Wal-Mart Stores Inc. (WMT), hoping to head off worker protests at its stores over the Thanksgiving holiday, filed an unfair-labor-practice complaint against a union the company says is behind the protest plans.
The complaint, which Wal-Mart filed Thursday against the United Food and Commercial Workers International Union, asks the National Labor Relations Board to issue an injunction against worker rallies and pickets that have been staged at Wal-Mart stores and warehouses across the country for at least the last six months.
The protesting workers, who complain of low wages, short hours and poor working conditions, are members of OUR Walmart, or Organization United for Respect at Walmart, which was started in 2010 with financial support and advice from the UFCW. The union has been involved in previous efforts to represent Wal-Mart workers.
The union says that today OUR Walmart is “its own nonprofit organized by Wal-Mart workers and funded through dues that are voluntarily contributed,” said UFCW spokeswoman Jill Cashen.
OUR Walmart has called for protests at 1,000 Wal-Mart stores on the day after Thanksgiving, known as Black Friday, which is one of Wal-Mart’s busiest shopping days.
Wal-mart says OUR Walmart is seeking union recognition and so by federal law can protest for only 30 days before collecting signatures to hold an employee vote, which it hasn’t done. “We cannot allow the UFCW to continue to intentionally seek to create an environment that could directly and adversely impact our customers and associates,” said David Tovar, a Wal-Mart spokesman.
OUR Walmart says that the protests aren’t supporting unionization but are rather drawing attention to retaliation workers say they experience when they complain about pay and working conditions.
“Wal-Mart is doing everything in its power to attempt to silence our voice,” said Colby Harris, who has worked at a Lancaster, Texas, Wal-Mart for three years and makes $8.90 an hour.
Wal-Mart has publicly shrugged off the protests and complaints since OUR Walmart was launched in 2010. But the company confirmed that it has begun responding by sending in executives from the home office in Bentonville, Ark., to tamp down unrest at stores and sending instruction manuals to managers on how to legally respond to striking workers. In a number of stores, managers showed employees videos that depicted OUR Walmart as a campaign by the UFCW to urge workers to unionize.
Wal-Mart employees have filed roughly 20 unfair-labor-practice charges since August with the National Labor Relations Board, a federal agency that oversees union elections and referees disputes between private-sector employers and employees. The complaints have alleged, among other things, management interference with workers’ rights by preventing them from distributing union literature in the break room, and that the company has retaliated against workers for their involvement with OUR Walmart by cutting workers’ hours or firing them.

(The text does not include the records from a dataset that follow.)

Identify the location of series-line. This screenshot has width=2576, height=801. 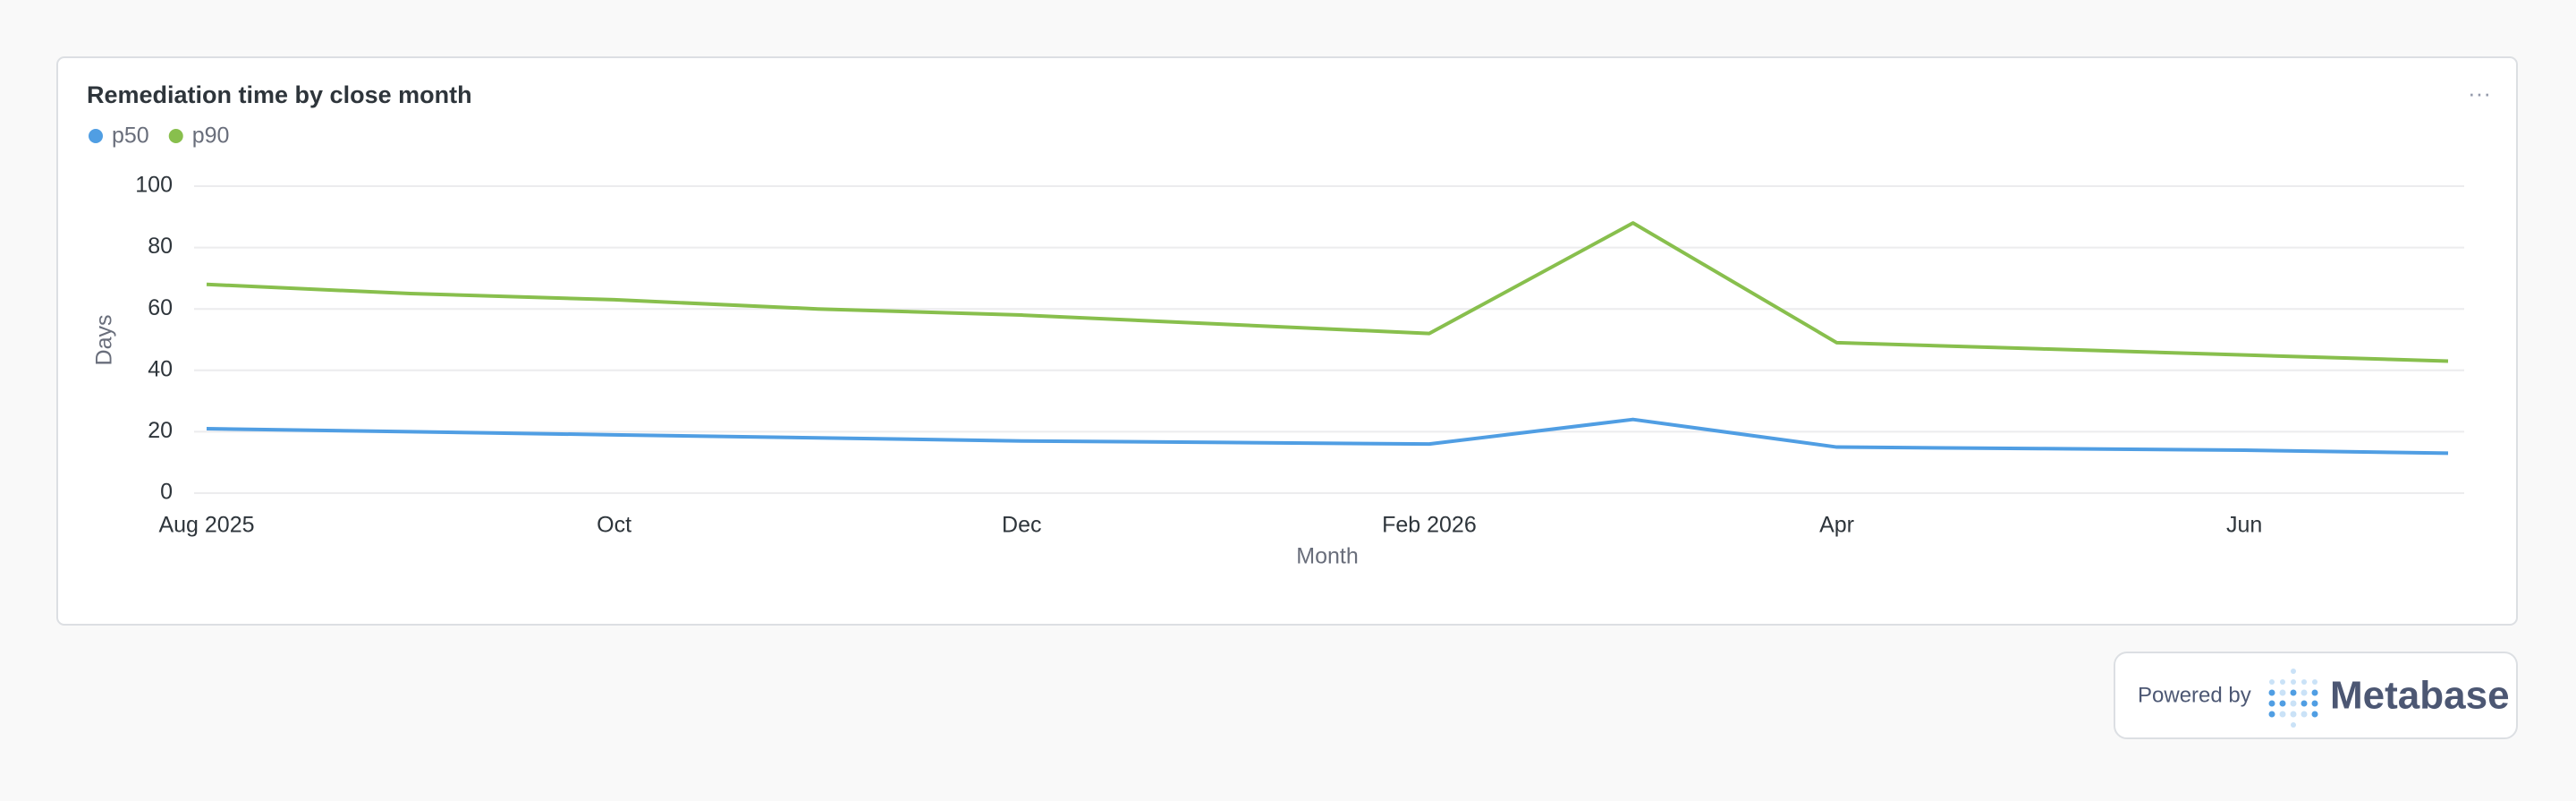
(1328, 437).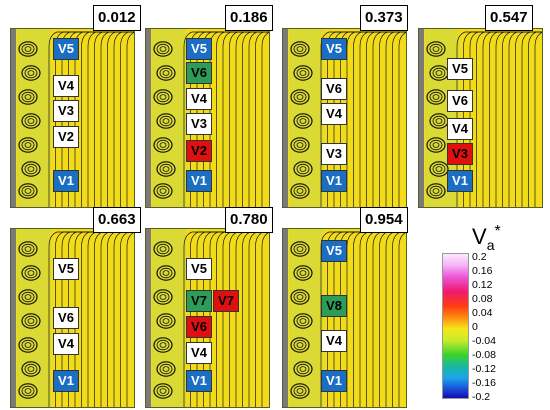 This screenshot has width=550, height=410. Describe the element at coordinates (199, 151) in the screenshot. I see `vortex-tag-v2: V2` at that location.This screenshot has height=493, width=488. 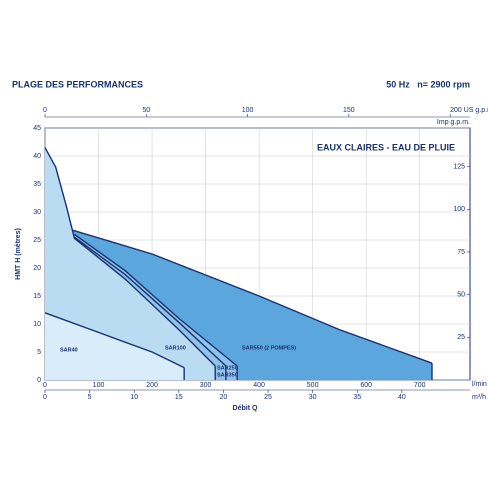 I want to click on x2-tick-label: 50, so click(x=146, y=110).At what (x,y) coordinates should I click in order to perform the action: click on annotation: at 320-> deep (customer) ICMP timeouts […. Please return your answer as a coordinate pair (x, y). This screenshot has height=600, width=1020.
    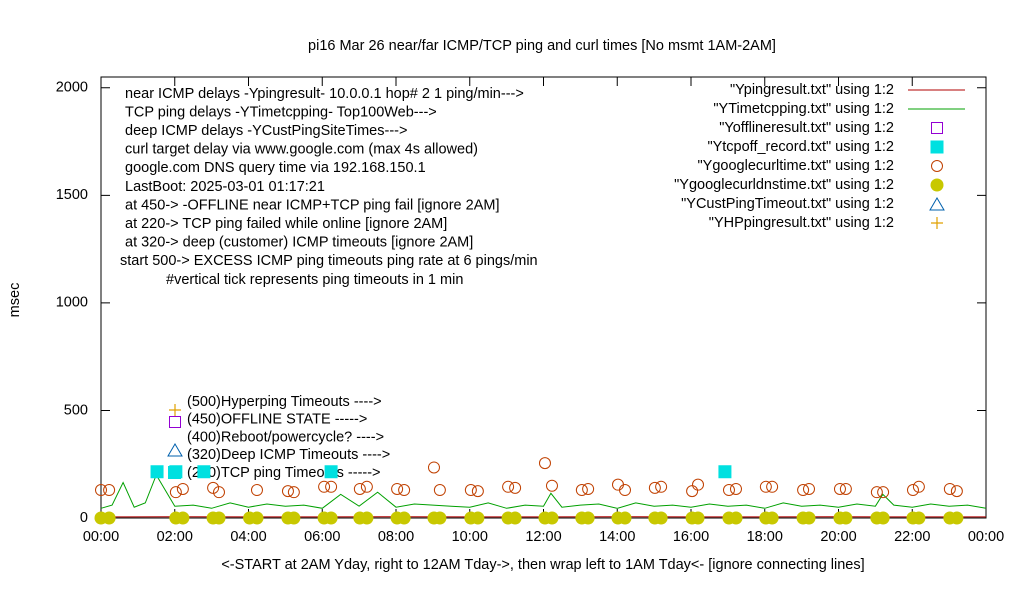
    Looking at the image, I should click on (299, 243).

Several of the charges have been dismissed or withdrawn and others are under review in the regions where they were filed. At least two of the charges are being reviewed by NLRB officials in Washington. Both of those allege surveillance and interrogation of Wal-Mart warehouse workers.
So far the NLRB hasn’t issued any complaints related to the retail stores, but it has issued two complaints related to allegations at Wal-Mart warehouses.
Wal-Mart, which has 1.4 million workers in the U.S., said it has five million applicants for jobs last year and 20% of those applicants had previously worked for the company.
— Melanie Trottman contributed to this article.